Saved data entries

■ ■ ■ ■

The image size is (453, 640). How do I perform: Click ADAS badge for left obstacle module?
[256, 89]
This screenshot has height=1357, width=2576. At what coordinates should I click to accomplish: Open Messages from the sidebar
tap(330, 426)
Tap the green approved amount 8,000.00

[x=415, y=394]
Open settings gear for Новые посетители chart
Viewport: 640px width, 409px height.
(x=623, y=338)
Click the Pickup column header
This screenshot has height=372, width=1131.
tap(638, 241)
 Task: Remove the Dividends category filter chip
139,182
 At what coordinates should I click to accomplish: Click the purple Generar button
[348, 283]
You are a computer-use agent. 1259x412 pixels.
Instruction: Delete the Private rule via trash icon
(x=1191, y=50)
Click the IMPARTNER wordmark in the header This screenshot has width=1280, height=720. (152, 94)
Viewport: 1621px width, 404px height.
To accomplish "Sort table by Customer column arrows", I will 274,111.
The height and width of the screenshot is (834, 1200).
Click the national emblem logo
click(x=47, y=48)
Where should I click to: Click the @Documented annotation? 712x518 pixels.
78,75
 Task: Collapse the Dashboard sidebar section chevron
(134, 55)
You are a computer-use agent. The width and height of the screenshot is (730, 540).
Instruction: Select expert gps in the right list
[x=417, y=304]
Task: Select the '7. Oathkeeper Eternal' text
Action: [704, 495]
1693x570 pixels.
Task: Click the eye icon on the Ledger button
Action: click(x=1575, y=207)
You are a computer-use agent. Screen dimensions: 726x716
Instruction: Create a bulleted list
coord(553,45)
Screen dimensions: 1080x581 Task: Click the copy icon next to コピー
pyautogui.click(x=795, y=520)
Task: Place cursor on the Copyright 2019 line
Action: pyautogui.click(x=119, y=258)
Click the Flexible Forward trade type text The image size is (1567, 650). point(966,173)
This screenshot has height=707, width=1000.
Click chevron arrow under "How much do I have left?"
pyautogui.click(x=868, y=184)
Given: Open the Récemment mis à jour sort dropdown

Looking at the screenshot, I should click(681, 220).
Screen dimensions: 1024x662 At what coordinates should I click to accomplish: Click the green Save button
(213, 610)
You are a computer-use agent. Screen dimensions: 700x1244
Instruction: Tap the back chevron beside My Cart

■ ■ ■ ■

WHAT YOU NEED TO DO
Scan the data for the word "column" and copy every line where it shows up.

SOLUTION TO THIS PROBLEM
Click the Pickup column header
To accomplish "Sort table by Customer column arrows", I will 274,111.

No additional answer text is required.